Monthly Archives: July 2019

Supreme Court Confirms That Student Records Are Not Accessible Under OPRA

The Supreme Court today affirmed the Appellate Division’s opinion that student records are confidential under the pertinent Department of Education regulation. As a result, these records are not publicly accessible under OPRA, even where all information that may reveal the student’s identity has been redacted from the record. L.R. v. Camden City Pub. School Dist.

The Supreme Court split 3-3 in this case, with Justice Fernandez-Vina not participating, meaning that the Appellate Division’s 2017 judgment was affirmed.

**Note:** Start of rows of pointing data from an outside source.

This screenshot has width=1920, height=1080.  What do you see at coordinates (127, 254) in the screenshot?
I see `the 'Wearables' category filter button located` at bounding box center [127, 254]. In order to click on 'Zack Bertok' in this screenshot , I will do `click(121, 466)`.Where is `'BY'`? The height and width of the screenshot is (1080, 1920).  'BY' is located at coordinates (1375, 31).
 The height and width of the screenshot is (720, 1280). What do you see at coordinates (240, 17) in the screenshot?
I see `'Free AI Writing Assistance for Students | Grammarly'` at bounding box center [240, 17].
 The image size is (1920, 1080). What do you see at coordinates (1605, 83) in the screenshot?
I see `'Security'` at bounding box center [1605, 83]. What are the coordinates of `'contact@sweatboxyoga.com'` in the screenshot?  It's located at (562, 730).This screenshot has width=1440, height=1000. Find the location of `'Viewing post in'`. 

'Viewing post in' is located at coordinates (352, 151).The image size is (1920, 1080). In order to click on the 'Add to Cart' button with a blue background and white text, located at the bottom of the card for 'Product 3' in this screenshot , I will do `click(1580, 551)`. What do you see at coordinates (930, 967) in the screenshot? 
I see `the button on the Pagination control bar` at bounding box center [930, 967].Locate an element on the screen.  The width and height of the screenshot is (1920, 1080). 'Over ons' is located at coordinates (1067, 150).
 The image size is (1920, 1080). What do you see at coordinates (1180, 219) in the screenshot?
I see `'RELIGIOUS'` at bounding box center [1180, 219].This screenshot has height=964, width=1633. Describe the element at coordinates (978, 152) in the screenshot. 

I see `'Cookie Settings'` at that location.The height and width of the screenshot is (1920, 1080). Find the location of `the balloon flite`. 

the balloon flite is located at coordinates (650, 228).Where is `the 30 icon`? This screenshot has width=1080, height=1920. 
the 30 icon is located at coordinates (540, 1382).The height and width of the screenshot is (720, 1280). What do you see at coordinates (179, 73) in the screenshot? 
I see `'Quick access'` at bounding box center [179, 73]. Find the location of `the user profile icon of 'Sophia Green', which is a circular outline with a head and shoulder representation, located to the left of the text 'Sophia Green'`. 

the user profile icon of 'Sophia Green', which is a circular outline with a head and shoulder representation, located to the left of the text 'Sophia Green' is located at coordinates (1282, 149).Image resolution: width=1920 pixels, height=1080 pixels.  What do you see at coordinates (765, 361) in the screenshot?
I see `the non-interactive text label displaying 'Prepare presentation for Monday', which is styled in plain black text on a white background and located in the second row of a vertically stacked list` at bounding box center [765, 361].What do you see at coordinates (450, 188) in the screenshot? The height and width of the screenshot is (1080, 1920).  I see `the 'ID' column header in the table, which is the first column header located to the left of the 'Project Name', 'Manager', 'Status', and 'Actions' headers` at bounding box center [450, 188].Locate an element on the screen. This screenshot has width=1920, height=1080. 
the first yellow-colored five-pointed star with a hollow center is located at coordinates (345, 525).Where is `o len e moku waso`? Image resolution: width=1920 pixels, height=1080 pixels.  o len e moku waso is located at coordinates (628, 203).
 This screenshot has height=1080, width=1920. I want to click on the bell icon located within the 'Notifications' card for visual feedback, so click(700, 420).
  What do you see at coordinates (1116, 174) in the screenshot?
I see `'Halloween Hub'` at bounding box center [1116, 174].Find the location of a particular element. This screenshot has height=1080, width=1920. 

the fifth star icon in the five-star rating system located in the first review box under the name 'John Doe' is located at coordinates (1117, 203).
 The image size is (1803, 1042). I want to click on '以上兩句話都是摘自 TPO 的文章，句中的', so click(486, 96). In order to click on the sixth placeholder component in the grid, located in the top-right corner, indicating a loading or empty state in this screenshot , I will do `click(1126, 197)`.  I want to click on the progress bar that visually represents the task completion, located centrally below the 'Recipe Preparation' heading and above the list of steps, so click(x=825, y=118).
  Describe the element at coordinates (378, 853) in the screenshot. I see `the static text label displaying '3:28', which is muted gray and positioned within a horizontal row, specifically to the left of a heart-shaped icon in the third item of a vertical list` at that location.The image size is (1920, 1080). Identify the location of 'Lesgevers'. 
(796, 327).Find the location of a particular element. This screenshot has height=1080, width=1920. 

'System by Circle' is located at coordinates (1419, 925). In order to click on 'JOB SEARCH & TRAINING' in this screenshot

See this post for a discussion of the Appellate Division opinion.

Appellate Division Declines to Address Whether a Court May Issue Injunctive Relief Against a Requestor Who Submits An Excessive Number of Requests

Trial judges have the ability to issue injunctive relief against requestors who file an unreasonable number of requests. See this post for an example. However, there’s no precedential appellate opinion, under OPRA, that confirms this principle.

The appeal in Teaneck v. Jones appeared to be the case that might generate such an opinion. It involved a requestor who submitted an extraordinarily large number of requests to Teaneck in a short time frame, in an obvious effort to harass the township. Despite this, the trial judge rejected Teaneck’s application for an injunction that would excuse it from answering Jones’ requests.

Teaneck appealed, but the Appellate Division, in an unpublished opinion issued today, declined to address the injunction issue because it was moot. The opinion indicates that after the trial judge’s ruling, the requestor and Teaneck worked out a resolution, and the Township answered a number of Jones’ requests. As a result, the appellate court said it could grant no effective relief by deciding whether an injunction should have been issued.